Why use these classifications? It’s about data, analysis and action. Each kind of capital requires different management approaches and resource usage. Also, each capital is measured with countless metrics of the current and target performance. Grouping these metrics by capital begins to paint a pattern that informs external reporting and internal integrated thinking and management. It can help you begin to see the forest for the trees.
How to Use the Multi-Capital Model to Fuel Sustainable Corporate Value
This classification approach helps clarify sources and uses of value in your company, and can help fuel the optimization of sustainable corporate value that balances both ESG and financial performance.
How can you implement a multi-capital model?
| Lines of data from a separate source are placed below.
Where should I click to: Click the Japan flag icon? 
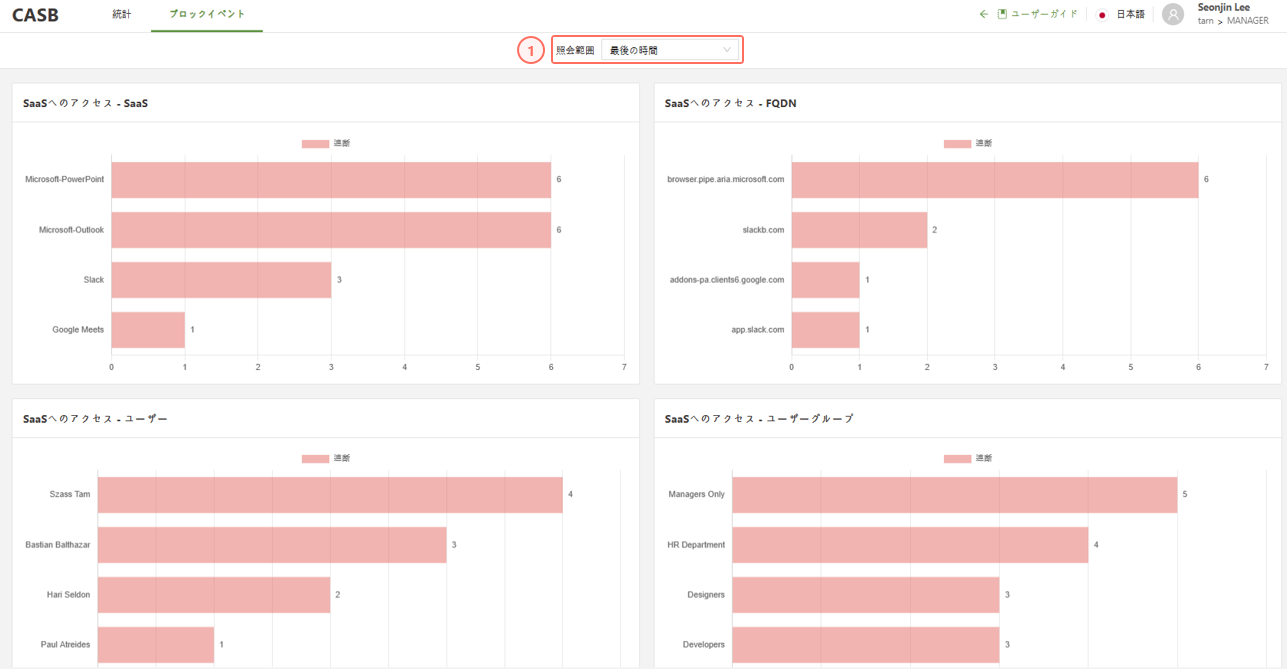(x=1102, y=15)
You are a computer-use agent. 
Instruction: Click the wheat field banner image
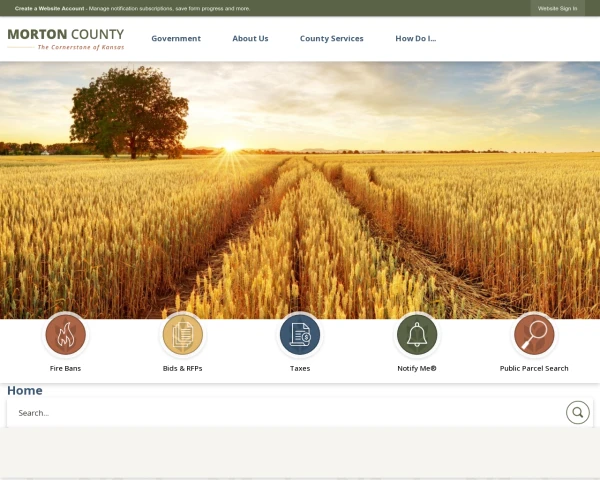300,190
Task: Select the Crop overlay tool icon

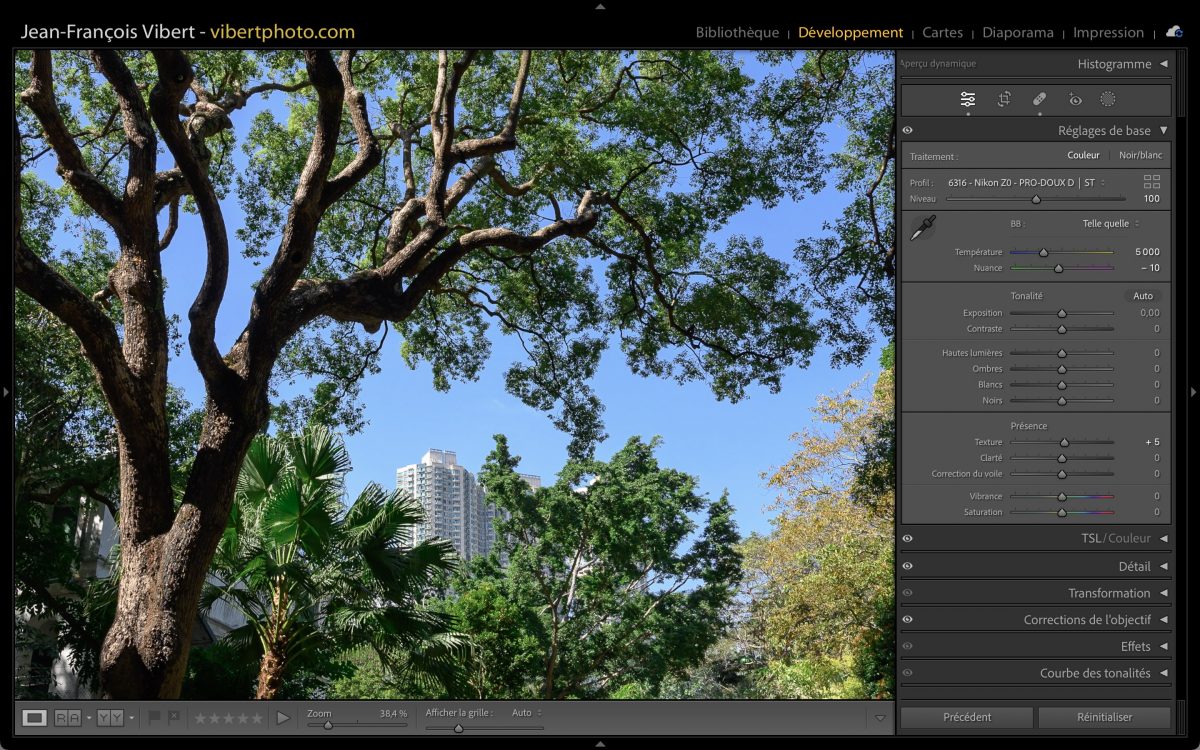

We recommend these best practices:
- Create the right classification system for your company’s capitals
- Associate all key performance Indicators (KPIs) and controls to one or more capitals (if it can’t be mapped to a capital, it’s not a KPI)
- Identify where KPI’s are managed in your internal value chain and by whom
- Track performance by capital to get a sense of the performance and health of that class of resources today and the outlook for tomorrow
- Communicate with stakeholders about how you’re doing with respect to the capitals in order to continue to earn the right to attracted capitals
- Integrate the capitals into your corporate decisioning systems. Key areas are resource allocation, innovation/improvement management and capital investments. Require that investment analysis consider not only the direct effect on financial and operational performance—but also indirect effects on all the capitals.
Conclusion
This new approach is completely in the spirit of the definition of capital used above as long as you change the word owner to user:
Capital is a broad term that can describe anything that confers value or benefit to its user
Ensure that your company continues to have access to the capitals it needs. The multi-capital model is a way to understand, communicate, manage and optimize this broad group of resources upon which your company relies. It helps frame thinking to ensure the key needs of shareholders, stakeholders and the environment are all considered in your external reporting and internal management practices. Think holistically now to ensure better results tomorrow.